To put this into perspective, the average number of enquiries agents are receiving for every available rental property is currently 11, which while still nearly triple the four at this time in 2019, is down from 14 in 2019.

The market is still very busy compared to pre-pandemic levels. However, these early signs suggest a better experience for many tenants trying to secure a rental property in 2024.

There are also signs that more tenants are beginning to hit an affordability ceiling, further contributing to slowing rent rises.

23% of rental properties now see a reduction in advertised rent by the landlord, markedly up from the 16% at this time last year, suggesting the initial advertised rental price in some areas is increasingly out of reach for some tenants.
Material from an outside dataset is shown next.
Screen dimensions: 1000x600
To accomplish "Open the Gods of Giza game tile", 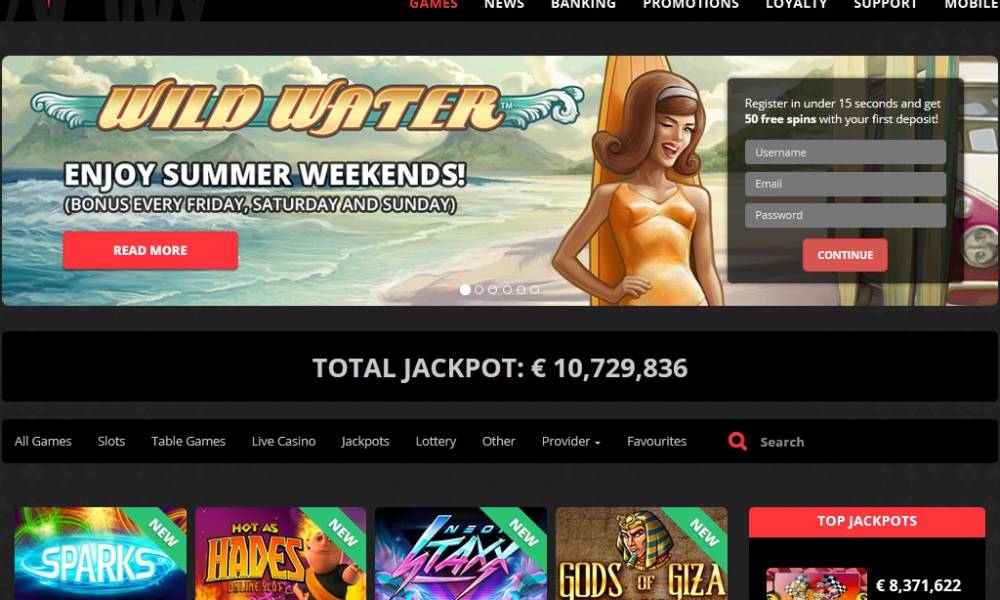I will click(642, 553).
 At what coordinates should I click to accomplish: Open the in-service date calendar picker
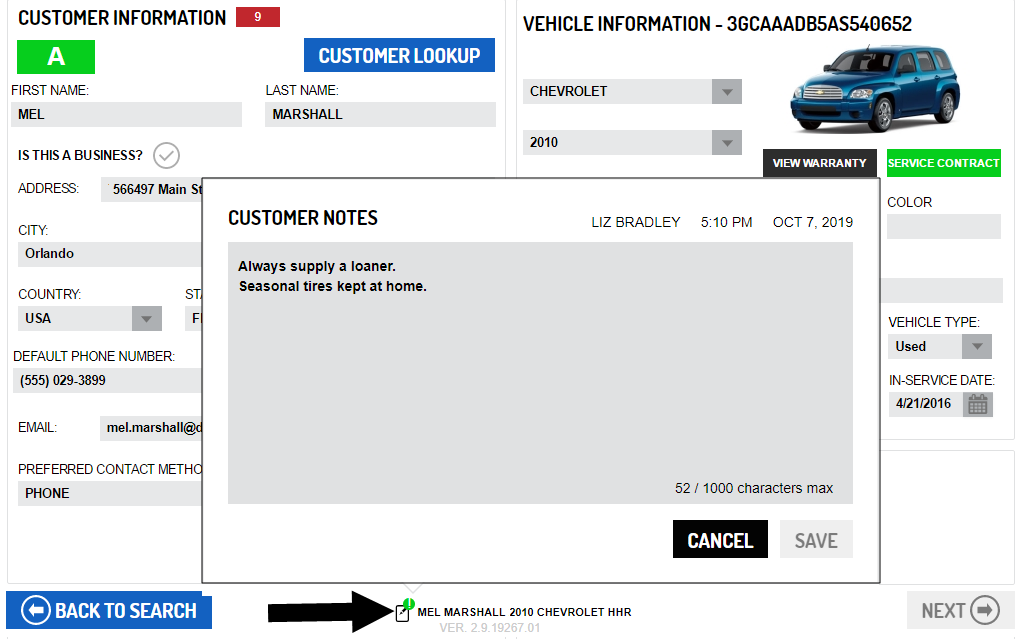[x=977, y=404]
Rightmove’s Tim Bannister says: “The trend of rent growth gradually slowing continues, with an improvement in the supply and demand of rental properties having a big contribution to that. We can’t keep seeing double-digit rent rises every year as tenant affordability simply cannot keep up, and 2024 is the year we think there will be a much smaller increase in advertised rents of 5% outside of London and 3% in the capital."

Christian Balshen, Rightmove’s lettings expert adds: “We hope this trend of a better balance between supply and demand continues this year, but the reality is letting agents are still extremely busy compared to what we used to consider ‘normal’.

“We’re seeing more evidence that many tenants are reaching the point where they can’t afford to pay any more in rent, which is leading to reductions in advertised rental prices and means some properties are staying on the market for longer.

"The average time to find a tenant has ticked up from 19 days at this time last year, to 22 days now. To reduce the risk of void periods, landlords will need to work closely with a local letting agent this year, who will have access to the latest market insights to back up their years of expertise.”